High-profile customers include the Democratic National Committee, which hands out advocacy apps that connect constituents to their elected officials’ phone lines. The Ground Zero Museum lets people call in and leave spoken remembrances that will be playable at the museum when it is completed. But of course the biggest target for Twilio is brand marketers. Fans of the band Lamb of God, for example, can order a pre-recorded phone call from drummer Chris Adler via the band’s website.
Today, Twilio announced that they now have an SMS interface to their API, too. It’s already been stress-tested at a recent Salesforce.com conference, where attendees could text in the booth number of their favorite exhibitor to a people’s-choice contest.
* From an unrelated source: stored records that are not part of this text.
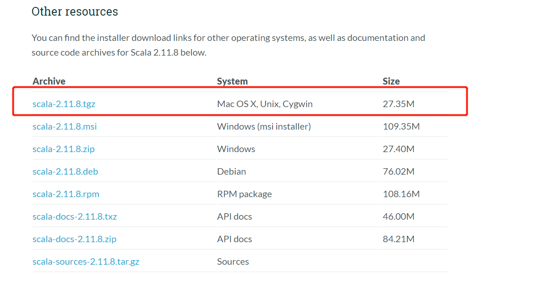The image size is (551, 284).
Task: Download the scala-2.11.8.deb Debian package
Action: click(65, 171)
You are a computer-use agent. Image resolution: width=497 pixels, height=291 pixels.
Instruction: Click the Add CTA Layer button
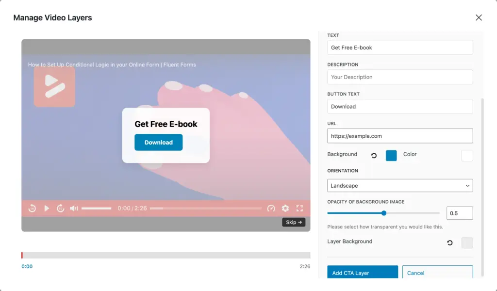pyautogui.click(x=362, y=273)
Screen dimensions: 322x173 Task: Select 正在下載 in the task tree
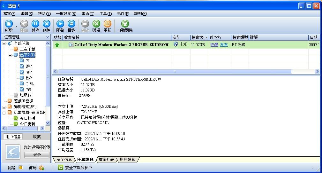27,49
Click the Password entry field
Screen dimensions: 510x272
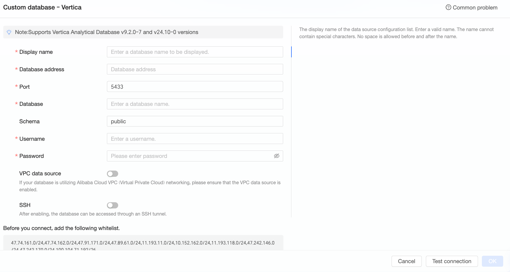tap(190, 156)

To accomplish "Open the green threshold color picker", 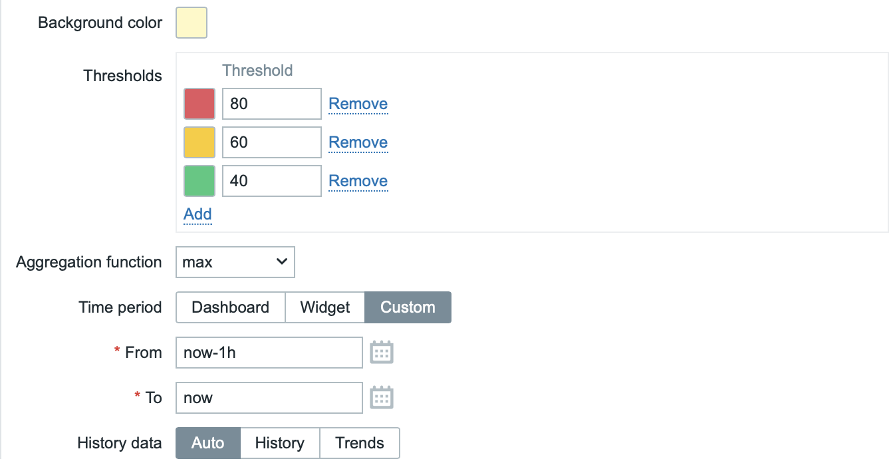I will 199,181.
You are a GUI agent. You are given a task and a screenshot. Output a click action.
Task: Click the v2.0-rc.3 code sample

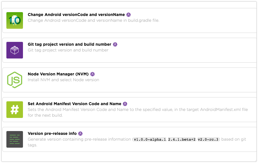(x=208, y=140)
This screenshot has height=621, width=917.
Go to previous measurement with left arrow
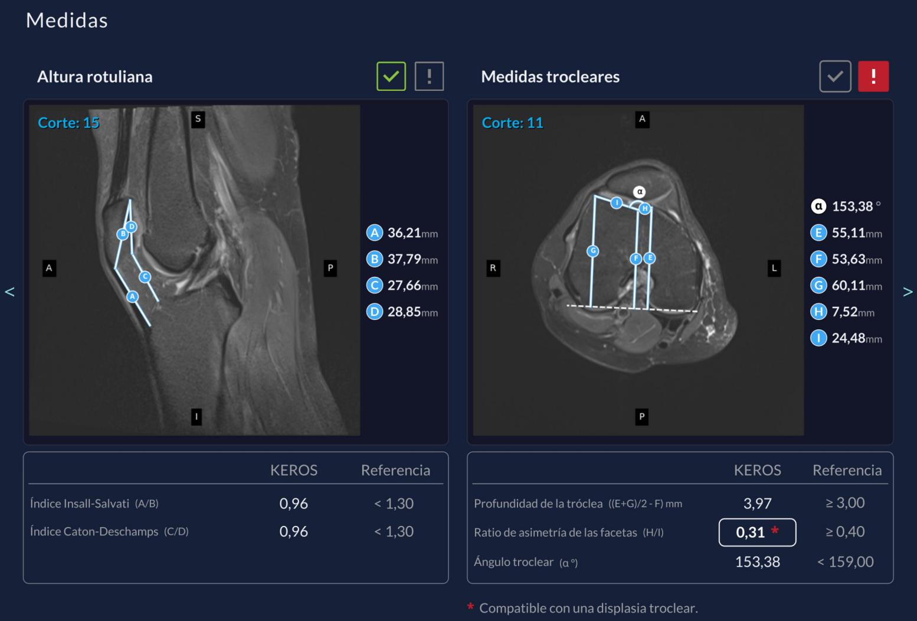(9, 292)
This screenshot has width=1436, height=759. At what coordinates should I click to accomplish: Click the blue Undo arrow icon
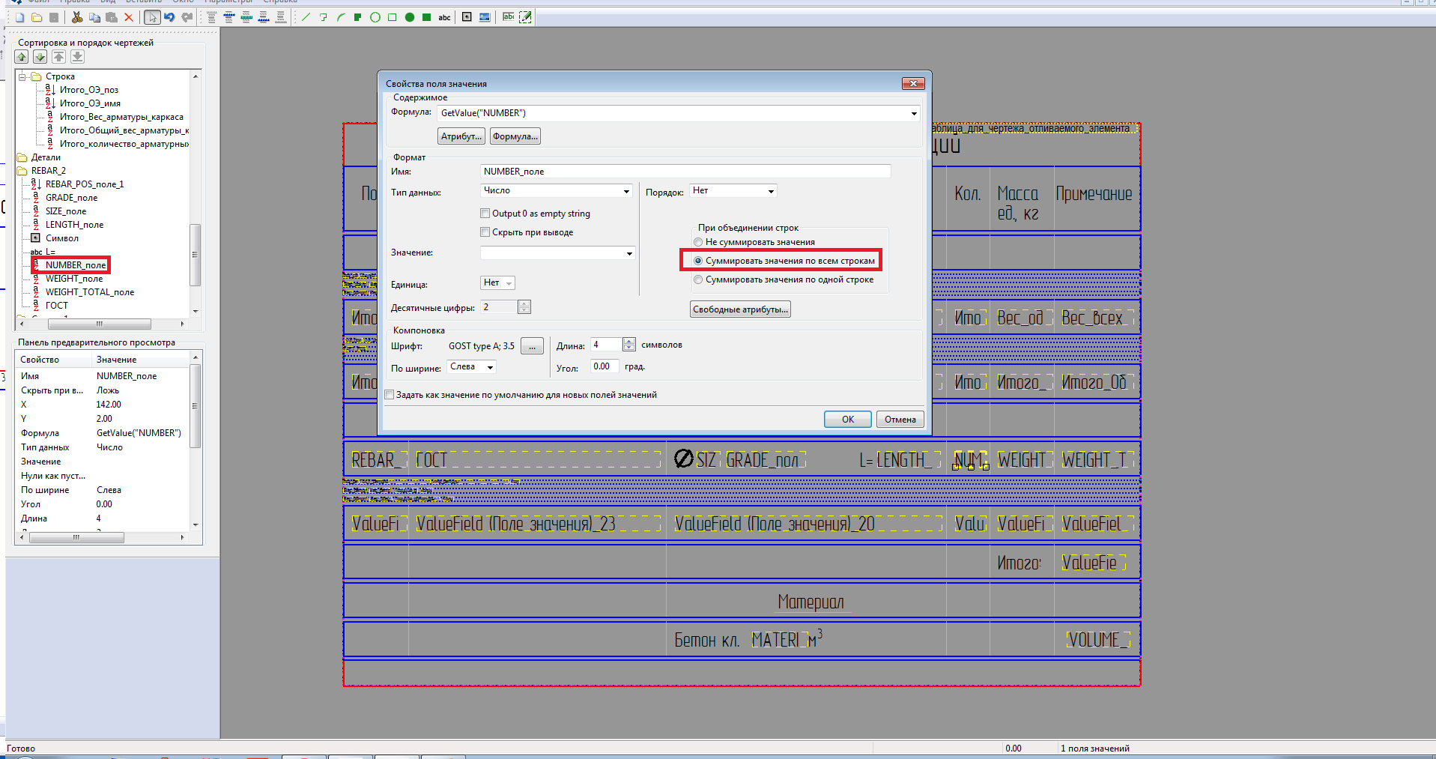(169, 17)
Early-stage mobile payments service Venmo is using Twilio for payments via text: “Send $5 to Stupify.com.”
The company also announced that it has lowered its prices for all past, present and future customers. Phone numbers have been knocked down from $5 per month apiece — really, that’s practically free for a business-enabling Web-to-phone connection — to $2 for toll-free numbers and $1 per month for local numbers in the United States. Many clients buy only one number, but online retailers sometimes rent thousands of numbers. They place a different number in each Web ad they serve. That way, when a customer dials a call center to order a product, the vendor knows which ad reeled that buyer in.
Twilio, a San Francisco startup, has received several million dollars in funding in two rounds. The most recent, a Series A second round in December, totaled $3.7 million from Union Square Ventures, the Founders Fund, angel Mitch Kapor and several others.